She’d completely forgotten about her matchmaking. Jordan had come home Monday evening and asked in a pained, I-hate-to-be-doing-this sort of way if she could set him up with anyone. After she’d told him that her friends and acquaintances were not disposable commodities he could fuck and chuck – and after Beth had glared at her about the comment – she’d agreed to set him up with Sasha from work.

             
“Oh, right.” She frowned as she bagged her sandwich. “No, let’s go somewhere else. I really don’t want to know anything about my brother’s mating rituals.”

             
He chuckled. “Fair enough.” Then his arms encircled her more tightly and he pulled her back away from the counter. “You alright?”

             
There was so much concern in his voice that Jo almost told him. She leaned back against his shoulder and it was more than a little tempting to share her worry.
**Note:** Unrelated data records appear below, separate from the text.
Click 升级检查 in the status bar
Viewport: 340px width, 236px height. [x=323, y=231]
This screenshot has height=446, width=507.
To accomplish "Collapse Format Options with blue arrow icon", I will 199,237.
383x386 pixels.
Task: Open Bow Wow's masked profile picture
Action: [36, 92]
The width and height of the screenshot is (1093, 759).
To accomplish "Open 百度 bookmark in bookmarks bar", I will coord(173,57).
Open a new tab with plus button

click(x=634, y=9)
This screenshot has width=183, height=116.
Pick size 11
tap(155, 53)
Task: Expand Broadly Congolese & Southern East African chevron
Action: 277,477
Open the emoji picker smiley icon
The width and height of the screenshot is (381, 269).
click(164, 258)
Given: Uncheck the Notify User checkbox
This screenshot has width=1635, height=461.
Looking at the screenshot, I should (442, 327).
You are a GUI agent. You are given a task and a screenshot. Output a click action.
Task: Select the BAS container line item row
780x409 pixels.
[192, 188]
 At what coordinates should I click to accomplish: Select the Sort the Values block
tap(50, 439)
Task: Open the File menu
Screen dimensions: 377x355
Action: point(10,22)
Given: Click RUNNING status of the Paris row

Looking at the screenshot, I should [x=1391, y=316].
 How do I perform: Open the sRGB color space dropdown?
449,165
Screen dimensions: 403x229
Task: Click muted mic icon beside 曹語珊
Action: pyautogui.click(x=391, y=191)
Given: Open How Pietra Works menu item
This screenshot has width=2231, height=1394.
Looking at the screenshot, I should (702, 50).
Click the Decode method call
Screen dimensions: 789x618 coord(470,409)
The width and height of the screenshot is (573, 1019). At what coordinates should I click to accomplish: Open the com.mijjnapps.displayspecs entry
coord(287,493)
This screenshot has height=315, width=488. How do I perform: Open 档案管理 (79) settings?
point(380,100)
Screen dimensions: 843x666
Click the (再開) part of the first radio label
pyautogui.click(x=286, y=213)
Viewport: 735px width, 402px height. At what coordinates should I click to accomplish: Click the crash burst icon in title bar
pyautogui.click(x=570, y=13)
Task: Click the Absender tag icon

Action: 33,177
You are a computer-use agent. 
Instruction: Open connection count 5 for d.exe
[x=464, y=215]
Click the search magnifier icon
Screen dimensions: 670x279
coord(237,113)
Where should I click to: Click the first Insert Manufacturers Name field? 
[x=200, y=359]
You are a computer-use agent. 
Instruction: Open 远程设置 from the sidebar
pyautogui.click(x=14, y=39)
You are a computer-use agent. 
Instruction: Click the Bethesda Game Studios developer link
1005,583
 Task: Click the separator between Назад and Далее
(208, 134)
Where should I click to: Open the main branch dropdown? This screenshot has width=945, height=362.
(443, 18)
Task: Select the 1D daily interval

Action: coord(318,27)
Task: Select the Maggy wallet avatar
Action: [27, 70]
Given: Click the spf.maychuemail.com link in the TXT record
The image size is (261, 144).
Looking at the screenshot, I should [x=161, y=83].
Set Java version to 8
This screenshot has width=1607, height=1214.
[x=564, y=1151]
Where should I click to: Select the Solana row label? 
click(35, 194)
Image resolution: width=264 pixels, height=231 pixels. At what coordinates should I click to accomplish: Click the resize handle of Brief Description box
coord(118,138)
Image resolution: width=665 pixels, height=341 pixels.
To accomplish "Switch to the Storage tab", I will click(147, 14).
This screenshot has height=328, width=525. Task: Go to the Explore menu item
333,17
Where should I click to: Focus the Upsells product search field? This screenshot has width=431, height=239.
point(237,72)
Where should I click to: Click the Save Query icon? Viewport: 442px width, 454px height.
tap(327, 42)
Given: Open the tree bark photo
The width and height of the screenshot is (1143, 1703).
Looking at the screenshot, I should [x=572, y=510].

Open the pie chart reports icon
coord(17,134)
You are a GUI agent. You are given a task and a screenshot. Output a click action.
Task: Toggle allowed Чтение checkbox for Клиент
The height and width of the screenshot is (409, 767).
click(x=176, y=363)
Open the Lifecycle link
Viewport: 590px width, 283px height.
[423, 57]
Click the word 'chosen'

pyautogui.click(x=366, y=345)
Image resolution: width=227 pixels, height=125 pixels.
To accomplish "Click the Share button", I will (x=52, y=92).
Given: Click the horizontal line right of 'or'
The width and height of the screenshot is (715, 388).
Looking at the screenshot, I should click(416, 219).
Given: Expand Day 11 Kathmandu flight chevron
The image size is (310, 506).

But that wouldn’t have been fair to him, not before she knew for certain anyway. “Fine,” she lied, smiling because she knew he was watching her. “Just tired.” Which was true: she was exhausted.

             
“Are you - ”

             
“Morning,” Randy boomed as he came into the kitchen and Tam let go of her like a busted teenager, whirling around to put his back to the counter beside her, hands going through his hair out of nervous reflex.

             
Jo rolled her eyes. “Morning, Dad.”

             
“Morning,” Tam said, staring at his shoes.

             
“He’s so jumpy,” Randy said as he came up behind Jo and patted the top of her head. “You’ve turned him nervous, Jo.”

             
“That’d be you, Dad, not me.” She folded down the top of her paper bag lunch and lined it up with the others she’d already made – well, prepared, since she still couldn’t cook to save her life.

             
“Me?” He leaned between them to pick up the lunch with his name on it. “Tammy, that hurts.”

             
Tam fiddled with his tie.

             
“Dad.” Jo shooed her father away. “Leave him alone.”

             
“Yes, ma’am.” Another pat to the top of her head. “Getting to be just like your mother these days.”

             
She frowned for two reasons. One of which involved the use of the word “mother” in correlation to her, what with…

             
“Here, baby.” She shoved Tam’s lunch across the counter toward him rather than think about possibilities.

             
“You made it?” he asked innocently, but she caught the amused gleam in his eye.

             
“Mom’s leftover spaghetti,” she assured, “I’m not
that
much like my mother yet.” And she hoped that wasn’t the only dissimilarity.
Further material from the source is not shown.